My hands responded well to the crulsing technique, but my feet, damaged from decades of wear and tear, required years of dedicated work. My back presented a significant challenge as well.

So, I started practicing crulsing on my back whenever possible—whether shopping at the store, waiting for a ride, or standing in line. I used any free moments to focus on my neck and back.

I began with my neck, incorporating tightening, rotating, and massaging techniques. I experimented with any movements that felt good and continued until I felt a noticeable improvement.

What might have seemed awkward to do in public didn't bother me because it felt good. While crulsing, I received comments like, "Oh, you hurt your back, you poor thing," along with some awkward stares. But I didn't mind, as I was focused on improving my health.
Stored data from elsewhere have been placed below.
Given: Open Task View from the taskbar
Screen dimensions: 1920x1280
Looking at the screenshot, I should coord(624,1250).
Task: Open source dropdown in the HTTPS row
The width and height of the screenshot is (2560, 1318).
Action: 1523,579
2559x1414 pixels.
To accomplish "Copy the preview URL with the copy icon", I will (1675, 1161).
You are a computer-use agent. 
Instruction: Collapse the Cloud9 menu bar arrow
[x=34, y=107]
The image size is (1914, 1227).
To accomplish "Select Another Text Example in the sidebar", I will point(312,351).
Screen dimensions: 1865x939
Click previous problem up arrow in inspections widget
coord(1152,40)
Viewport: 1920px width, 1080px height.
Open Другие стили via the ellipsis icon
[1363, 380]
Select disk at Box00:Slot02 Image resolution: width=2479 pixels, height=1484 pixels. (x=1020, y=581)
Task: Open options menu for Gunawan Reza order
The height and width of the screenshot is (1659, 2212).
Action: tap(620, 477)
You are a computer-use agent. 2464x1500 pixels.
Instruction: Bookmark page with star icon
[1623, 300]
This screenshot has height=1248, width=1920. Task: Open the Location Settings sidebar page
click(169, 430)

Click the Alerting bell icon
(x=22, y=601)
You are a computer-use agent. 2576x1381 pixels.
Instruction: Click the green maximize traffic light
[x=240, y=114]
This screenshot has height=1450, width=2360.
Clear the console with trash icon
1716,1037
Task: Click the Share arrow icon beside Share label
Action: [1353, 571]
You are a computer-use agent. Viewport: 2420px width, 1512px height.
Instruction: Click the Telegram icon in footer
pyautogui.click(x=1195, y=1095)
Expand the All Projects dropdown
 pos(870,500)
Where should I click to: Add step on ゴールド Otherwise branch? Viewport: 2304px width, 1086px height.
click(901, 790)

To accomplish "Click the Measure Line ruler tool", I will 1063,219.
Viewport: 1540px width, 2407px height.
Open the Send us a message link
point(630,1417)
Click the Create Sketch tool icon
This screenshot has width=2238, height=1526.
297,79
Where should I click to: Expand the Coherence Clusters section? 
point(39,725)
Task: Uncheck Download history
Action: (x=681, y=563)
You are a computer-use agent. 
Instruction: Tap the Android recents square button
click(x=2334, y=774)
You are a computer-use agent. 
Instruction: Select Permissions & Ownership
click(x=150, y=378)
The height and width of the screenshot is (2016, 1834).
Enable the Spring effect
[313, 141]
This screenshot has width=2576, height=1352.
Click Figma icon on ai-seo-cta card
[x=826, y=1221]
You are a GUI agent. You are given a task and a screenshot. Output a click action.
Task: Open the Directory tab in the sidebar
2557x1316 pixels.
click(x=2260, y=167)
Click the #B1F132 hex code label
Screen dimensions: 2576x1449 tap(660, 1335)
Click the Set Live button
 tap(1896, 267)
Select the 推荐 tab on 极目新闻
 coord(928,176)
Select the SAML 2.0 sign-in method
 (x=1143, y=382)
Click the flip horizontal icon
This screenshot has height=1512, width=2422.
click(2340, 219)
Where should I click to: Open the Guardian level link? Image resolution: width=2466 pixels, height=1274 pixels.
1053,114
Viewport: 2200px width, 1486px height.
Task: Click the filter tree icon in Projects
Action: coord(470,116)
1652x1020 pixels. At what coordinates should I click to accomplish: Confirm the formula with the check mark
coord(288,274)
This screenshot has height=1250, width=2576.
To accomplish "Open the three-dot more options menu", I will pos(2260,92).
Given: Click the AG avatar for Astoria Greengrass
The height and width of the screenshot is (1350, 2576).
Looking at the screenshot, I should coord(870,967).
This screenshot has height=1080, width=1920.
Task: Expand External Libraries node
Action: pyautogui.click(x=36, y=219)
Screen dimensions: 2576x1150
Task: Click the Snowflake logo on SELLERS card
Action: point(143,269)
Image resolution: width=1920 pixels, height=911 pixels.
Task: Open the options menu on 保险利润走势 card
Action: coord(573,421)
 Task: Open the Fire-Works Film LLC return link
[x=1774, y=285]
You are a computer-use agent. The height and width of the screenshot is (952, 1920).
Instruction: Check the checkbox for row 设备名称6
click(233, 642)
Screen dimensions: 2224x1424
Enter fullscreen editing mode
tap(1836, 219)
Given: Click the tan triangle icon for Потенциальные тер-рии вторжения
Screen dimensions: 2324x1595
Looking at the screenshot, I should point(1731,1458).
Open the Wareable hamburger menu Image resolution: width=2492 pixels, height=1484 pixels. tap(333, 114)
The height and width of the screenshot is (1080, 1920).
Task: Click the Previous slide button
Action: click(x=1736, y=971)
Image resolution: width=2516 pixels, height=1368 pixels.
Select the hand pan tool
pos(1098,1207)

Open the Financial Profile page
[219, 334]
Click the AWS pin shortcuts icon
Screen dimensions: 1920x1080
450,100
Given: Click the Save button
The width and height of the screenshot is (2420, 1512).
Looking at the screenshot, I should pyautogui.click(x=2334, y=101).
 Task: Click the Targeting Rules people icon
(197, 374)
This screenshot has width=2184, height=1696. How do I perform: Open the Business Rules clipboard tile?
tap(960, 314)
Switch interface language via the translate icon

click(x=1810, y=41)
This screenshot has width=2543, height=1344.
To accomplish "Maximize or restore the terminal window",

I explored various ways to practice crulsing and wasn't shy about doing it anywhere. This open-minded approach paid off when I finally experienced a breakthrough.

After a month of working on my neck and down my spine, I finally heard a loud pop. It felt incredibly good and brought immense relief.

My neck's mobility improved dramatically, allowing me to turn fully from one side to the other. There was no pain; it felt incredibly good to move freely.

So, I continued working down my back. I would brace a shopping cart and twist my upper back, gently moving it around and exploring, looking for good feelings.

In a few months, as I worked down between my shoulder blades, I felt another pop. It was incredibly relieving and felt fantastic, and it significantly improved my range of motion.

Like an enthusiastic child, I continued working down my spine. I used door frames for support, gently twisting my middle back, and employed various techniques—tightening, stretching, and creating resistance—to find what felt good and enhance my mobility.

I was always gentle and never overdid it; I listened to my body's feedback on my actions.

I knew it had taken decades to become this stiff, and it would take some time to undo it.

After a few months, as I reached my lower back, I experienced yet another satisfying pop. This improvement not only broadened my range of movement but also provided a significant sense of relief and well-being.

With my newfound freedom of movement, I spent the next six months crulsing my entire back. The experience was incredibly liberating.

I no longer needed to turn my entire body to look around; I had my childlike movement back in my back.